I also brought several old topics and ideas we could try (now or in future):
- Trying to re-assess the use of memcache – no latency … but memcache may not be usable because it does not use timestamp but key=value
- Our timestamp need to be range, no problem because the key (in the key-value combo) could have the low and high time boundaries (+sdt timestamp) … and a tiered database storage used. By tiered database, one means that the workflow would work as follows:
- Query StDbMaker – is it cached there already? If the value is cached there, give it if not ...
- Build a string containing the low/high/sdt boundaries for the key query to memcache. Query memcache. Does it have the value? If yes, provide it. If not …
- Query MySQL, get value+boundaries+sdt back, build key and save into memcache
- This mechanism should be self-sustainable and dynamic providing that (a) we have as requirement that memcache entry lifetime could be set to large values and (b) that unpon a full cache, memcache could remove the oldest-entries-first and replace by new values. Then, there would be nearly no maintenance.
- As a side note, the key-value pair approach is similar to what we have as approach in database Web services SBIR with Tech-X
- Our timestamp need to be range, no problem because the key (in the key-value combo) could have the low and high time boundaries (+sdt timestamp) … and a tiered database storage used. By tiered database, one means that the workflow would work as follows:
- Second possibility and (already used) idea is to try the Cloud trick and have a MySQL server along with the job + a snaphsot (0.5 GB)
- This would imply we will have, as for Cloud, to manage the snapshot creation for every sdt we use + invent a “repository” mechanism if snapshot are the common mode of operation + modify our workflow to start (possibly stop) the DB with the proper snapshot (may not be immediate) and possibly start only one server per node (while there are many slots available)

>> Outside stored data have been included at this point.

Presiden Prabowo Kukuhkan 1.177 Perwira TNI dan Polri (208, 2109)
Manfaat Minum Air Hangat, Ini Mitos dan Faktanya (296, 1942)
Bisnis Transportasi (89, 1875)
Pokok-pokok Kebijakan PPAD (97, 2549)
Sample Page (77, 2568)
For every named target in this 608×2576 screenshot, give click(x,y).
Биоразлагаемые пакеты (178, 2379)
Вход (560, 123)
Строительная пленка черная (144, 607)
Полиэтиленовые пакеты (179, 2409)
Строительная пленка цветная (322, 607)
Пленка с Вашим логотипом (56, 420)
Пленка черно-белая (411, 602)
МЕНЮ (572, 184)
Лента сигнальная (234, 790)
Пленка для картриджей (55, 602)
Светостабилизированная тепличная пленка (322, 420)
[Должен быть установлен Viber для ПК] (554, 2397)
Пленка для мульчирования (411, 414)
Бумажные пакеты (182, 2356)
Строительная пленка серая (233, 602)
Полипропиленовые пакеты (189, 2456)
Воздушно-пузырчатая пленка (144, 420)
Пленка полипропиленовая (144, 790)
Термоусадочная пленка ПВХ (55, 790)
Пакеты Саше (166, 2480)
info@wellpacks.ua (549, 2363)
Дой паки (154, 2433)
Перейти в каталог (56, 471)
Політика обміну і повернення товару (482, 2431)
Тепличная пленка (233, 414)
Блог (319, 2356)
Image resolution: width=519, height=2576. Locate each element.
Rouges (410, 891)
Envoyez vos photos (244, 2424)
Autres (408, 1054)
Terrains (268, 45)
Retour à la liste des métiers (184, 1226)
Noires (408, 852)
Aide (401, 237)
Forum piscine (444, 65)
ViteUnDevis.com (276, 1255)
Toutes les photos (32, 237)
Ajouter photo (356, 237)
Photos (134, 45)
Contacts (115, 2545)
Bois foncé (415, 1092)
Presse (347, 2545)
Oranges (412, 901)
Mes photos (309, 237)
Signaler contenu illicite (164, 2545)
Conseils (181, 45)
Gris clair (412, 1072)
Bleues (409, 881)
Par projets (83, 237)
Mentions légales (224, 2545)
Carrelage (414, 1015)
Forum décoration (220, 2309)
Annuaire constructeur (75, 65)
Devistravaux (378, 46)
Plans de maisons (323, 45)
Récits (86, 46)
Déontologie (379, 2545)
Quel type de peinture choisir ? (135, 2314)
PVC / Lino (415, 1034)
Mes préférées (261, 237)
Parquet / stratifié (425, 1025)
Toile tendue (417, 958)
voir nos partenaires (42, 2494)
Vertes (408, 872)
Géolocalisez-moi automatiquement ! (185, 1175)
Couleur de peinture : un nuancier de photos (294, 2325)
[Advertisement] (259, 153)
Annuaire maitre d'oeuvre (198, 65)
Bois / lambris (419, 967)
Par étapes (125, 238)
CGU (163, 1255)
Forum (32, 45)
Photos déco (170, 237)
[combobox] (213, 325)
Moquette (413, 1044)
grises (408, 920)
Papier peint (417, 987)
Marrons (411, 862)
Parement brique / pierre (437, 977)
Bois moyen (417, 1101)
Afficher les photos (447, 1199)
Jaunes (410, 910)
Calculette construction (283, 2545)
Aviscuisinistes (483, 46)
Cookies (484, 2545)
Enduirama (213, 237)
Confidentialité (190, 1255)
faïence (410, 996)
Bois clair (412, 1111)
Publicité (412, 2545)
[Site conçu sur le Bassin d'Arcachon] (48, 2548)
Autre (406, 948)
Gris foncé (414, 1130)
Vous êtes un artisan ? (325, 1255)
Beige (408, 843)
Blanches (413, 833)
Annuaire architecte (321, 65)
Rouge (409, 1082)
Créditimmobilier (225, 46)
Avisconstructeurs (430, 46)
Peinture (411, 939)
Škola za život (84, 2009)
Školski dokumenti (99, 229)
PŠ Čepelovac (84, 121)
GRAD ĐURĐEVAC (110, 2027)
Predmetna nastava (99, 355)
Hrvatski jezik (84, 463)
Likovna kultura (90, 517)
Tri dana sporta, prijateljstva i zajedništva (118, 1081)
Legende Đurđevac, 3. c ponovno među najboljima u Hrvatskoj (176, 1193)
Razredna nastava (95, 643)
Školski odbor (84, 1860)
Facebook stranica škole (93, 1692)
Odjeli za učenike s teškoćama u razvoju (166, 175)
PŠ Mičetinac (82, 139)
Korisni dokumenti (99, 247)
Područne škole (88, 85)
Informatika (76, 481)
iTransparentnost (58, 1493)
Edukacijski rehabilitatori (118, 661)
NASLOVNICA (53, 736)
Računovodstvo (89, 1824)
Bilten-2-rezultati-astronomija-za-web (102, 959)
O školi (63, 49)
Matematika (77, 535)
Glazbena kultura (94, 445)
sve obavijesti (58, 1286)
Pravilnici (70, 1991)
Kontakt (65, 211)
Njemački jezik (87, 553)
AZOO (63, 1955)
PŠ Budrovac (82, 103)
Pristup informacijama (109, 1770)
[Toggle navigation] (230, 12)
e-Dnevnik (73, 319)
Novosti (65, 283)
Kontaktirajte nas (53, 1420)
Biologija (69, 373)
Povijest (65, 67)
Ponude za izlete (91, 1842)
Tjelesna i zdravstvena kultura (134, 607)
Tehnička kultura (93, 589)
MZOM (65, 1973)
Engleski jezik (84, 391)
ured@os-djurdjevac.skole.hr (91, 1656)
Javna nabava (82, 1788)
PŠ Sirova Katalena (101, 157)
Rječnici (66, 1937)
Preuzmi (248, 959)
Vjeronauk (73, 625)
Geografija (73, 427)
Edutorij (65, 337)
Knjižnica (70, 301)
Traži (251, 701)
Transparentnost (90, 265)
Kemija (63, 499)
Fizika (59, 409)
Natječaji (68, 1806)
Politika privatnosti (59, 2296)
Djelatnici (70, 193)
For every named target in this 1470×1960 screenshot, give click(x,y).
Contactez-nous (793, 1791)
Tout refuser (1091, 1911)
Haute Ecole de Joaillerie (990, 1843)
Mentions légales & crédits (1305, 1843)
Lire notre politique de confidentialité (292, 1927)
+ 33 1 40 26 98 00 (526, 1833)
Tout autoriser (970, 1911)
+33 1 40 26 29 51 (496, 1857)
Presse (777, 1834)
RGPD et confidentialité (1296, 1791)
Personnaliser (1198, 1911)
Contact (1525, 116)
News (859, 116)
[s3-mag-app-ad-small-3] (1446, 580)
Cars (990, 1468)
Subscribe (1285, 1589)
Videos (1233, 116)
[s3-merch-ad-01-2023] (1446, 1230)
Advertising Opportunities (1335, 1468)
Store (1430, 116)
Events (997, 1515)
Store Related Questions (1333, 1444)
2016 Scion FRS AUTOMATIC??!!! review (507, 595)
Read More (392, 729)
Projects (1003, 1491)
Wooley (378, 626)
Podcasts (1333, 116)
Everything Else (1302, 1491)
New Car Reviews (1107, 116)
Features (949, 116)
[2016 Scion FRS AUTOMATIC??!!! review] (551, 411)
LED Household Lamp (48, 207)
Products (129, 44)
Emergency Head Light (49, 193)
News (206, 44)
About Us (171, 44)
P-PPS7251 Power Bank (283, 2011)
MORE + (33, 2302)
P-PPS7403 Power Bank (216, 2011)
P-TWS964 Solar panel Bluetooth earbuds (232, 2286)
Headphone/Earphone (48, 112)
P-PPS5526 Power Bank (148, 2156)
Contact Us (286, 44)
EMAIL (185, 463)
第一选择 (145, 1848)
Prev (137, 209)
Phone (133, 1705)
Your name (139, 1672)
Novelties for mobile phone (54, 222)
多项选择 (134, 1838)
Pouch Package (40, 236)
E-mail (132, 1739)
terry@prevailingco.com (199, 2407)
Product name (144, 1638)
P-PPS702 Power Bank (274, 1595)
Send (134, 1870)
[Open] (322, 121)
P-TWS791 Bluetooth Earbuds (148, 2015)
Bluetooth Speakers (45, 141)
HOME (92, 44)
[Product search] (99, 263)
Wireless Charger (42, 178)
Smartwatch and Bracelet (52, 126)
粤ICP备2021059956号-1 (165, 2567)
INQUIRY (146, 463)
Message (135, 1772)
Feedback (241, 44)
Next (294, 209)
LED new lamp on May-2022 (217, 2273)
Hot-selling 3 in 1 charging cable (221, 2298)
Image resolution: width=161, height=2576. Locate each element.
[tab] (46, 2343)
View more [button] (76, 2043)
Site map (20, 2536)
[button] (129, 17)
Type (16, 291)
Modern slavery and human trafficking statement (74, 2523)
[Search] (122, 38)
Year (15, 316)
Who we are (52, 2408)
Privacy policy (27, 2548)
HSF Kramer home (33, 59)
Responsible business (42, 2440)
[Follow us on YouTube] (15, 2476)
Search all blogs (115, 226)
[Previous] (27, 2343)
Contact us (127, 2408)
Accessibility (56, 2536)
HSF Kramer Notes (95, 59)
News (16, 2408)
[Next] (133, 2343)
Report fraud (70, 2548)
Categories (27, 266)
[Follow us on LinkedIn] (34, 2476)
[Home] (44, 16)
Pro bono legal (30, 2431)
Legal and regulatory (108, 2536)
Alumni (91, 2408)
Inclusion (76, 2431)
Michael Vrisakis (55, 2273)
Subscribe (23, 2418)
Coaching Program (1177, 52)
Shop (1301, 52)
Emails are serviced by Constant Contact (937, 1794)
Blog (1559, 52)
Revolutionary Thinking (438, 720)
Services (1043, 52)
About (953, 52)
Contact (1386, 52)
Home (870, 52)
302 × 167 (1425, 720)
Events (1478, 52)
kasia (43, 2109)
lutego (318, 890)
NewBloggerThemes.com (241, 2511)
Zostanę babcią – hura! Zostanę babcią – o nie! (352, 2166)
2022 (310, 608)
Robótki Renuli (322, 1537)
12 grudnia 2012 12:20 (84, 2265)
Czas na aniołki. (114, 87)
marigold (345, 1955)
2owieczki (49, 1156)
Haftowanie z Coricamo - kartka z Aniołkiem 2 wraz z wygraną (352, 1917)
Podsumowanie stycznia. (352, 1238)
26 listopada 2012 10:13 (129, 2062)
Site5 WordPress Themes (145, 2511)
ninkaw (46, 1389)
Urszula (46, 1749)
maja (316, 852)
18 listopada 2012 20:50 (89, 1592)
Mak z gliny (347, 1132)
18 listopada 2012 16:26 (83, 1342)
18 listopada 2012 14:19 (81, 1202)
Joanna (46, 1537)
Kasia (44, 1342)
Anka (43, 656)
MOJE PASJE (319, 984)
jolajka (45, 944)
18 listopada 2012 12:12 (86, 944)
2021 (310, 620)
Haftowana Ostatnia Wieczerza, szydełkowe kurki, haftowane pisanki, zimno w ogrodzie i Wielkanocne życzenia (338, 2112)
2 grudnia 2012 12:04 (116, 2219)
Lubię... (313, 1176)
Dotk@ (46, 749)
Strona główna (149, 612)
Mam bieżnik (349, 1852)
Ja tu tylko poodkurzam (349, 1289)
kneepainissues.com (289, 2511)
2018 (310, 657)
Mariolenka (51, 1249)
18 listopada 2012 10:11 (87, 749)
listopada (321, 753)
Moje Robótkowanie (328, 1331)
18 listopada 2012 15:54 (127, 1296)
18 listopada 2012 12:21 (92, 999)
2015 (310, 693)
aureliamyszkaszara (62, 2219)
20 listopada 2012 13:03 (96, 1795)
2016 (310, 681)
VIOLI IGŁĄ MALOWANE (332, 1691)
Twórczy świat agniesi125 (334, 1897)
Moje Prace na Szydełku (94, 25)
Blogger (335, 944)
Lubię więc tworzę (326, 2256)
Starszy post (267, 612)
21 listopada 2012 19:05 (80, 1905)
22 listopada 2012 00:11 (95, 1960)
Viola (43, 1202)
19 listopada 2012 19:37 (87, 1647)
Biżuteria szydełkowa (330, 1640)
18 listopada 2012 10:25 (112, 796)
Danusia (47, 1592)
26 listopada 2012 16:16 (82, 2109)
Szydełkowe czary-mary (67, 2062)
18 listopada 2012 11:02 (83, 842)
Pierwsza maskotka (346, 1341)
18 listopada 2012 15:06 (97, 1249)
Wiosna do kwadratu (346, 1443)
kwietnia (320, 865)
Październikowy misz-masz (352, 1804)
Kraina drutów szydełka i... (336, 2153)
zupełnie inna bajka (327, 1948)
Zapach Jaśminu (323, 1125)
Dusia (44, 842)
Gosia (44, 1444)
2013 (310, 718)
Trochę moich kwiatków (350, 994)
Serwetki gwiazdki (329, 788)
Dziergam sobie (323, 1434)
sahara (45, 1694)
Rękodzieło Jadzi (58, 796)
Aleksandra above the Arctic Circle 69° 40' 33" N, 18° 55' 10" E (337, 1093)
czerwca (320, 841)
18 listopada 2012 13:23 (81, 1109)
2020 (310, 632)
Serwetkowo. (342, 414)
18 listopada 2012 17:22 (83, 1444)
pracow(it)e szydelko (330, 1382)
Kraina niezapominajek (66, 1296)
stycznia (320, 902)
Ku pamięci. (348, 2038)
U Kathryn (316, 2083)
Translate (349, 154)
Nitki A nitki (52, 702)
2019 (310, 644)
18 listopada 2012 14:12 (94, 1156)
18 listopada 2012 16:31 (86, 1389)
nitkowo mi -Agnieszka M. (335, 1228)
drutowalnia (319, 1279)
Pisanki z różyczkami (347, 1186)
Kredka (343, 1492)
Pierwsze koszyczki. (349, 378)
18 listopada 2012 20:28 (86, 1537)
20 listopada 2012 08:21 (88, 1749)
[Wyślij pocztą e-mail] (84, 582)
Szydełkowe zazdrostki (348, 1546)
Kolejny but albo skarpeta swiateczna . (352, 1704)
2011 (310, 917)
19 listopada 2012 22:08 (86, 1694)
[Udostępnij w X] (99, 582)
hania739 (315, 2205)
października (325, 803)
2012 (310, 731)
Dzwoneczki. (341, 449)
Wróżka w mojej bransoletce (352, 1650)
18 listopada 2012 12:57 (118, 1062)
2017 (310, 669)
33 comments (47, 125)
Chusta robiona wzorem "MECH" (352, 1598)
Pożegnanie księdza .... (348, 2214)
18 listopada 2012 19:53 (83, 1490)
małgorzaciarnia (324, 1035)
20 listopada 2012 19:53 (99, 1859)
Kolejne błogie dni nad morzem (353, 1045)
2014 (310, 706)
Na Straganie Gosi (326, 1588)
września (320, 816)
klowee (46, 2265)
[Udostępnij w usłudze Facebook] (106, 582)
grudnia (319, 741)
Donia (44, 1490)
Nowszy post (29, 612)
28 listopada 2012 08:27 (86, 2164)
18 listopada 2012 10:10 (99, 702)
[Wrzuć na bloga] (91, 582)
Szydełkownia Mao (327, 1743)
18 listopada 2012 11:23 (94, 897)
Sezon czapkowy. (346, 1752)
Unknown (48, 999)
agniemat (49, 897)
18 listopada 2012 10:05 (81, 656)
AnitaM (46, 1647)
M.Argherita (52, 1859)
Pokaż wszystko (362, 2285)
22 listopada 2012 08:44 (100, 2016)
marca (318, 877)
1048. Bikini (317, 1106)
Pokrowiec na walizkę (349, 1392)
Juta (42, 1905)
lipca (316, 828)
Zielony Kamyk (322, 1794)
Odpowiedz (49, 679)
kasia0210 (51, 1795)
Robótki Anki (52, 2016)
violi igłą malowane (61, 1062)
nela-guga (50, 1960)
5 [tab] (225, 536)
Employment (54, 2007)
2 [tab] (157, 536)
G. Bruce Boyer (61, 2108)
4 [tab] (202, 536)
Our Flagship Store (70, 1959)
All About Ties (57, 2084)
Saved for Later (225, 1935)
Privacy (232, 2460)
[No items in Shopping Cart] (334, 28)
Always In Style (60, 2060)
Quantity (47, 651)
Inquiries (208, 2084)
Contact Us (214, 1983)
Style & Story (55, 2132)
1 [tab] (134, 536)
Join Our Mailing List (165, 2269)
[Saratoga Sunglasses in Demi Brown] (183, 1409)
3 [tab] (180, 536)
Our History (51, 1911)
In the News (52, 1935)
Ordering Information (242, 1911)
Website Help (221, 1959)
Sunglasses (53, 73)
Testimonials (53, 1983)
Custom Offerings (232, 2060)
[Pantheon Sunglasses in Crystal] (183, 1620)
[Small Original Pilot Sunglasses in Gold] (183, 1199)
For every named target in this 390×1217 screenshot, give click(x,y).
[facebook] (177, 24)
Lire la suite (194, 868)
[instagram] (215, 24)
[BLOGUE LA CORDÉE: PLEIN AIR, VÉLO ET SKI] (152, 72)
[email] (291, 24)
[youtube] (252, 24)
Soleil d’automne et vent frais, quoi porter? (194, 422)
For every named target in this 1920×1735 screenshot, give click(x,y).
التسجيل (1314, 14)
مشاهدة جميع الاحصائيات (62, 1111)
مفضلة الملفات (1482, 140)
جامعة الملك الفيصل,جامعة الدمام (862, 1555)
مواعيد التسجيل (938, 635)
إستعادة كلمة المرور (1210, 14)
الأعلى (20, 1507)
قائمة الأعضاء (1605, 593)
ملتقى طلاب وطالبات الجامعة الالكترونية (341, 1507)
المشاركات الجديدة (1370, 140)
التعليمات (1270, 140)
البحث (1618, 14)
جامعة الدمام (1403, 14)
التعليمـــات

- In a sense, memcache would be easier if self-maintainable (modulo the requirements already mentioned) as there would be no modifications of the production workflow
- We already know from Dmitry's performance study that a few thread access lead (not surprisingly) for faster response of the system ... we may be concerned of the rising number of slots per nodes.
- Third idea: if the assumption is that a database snapshot of 0.5 GB would fit in memory (file cache or otherwise, MySQL optimization), then we could
- Load a snapshot onto a few of our actual database servers
- Re-direct production jobs toward it
- Re-test and remake Lidia's plots above (we should see an immediate normalization of the time and efficiency as a function of streams)
- Some additional notes (relevant to the idea of one node = one MySQL service)
- The new node will have HT on and have twice the amount of memory …
- We have be careful of the Condor effect – not sure we can have on one node 16 jobs following each other in submission sequence and time. Even if we start with an initial time ordered distribution of jobs & slots, we will end up with some jobs finishing before others. Hence, some slots will be filled by jobs coming at a later point in time, ending with a complete random distribution of jobs & slots.
We discussed additional Action items:
- Implementing idea #3 which is immediate and not requiring any special infrastructure change (the loadBalancer may redirect to some servers, reshaped for the test of Run 10 data processing).
- Also pointed to Dmitry that while option #3 is immediate (a few reshape of the database, one trivial loadBalancer change and one snapshot to create at first for testing), option #1 and especially, thinking on how to implelement a Tiered database caching mechanism considering key=value would always remain useful.
If not for memcache, for any service relying on key=value (including Victor's trivial caching of the first snapshot only which could then be extended to multiple events).
Status: See this follow-up
Follow-up #2
On 2010/08/10, asked for feedback on action items.
- Lidia provided initial numbers for the cut at 20 events based on the 39 GeV data
- Lidia provided additional plots on the ratio of stream versus non-stream data
- Jerome followed up with Jeff on the adc issue - yes, adc are acting like stream data as initially thought (special conditions and selected once every N events, N being by the 100ds nowadays)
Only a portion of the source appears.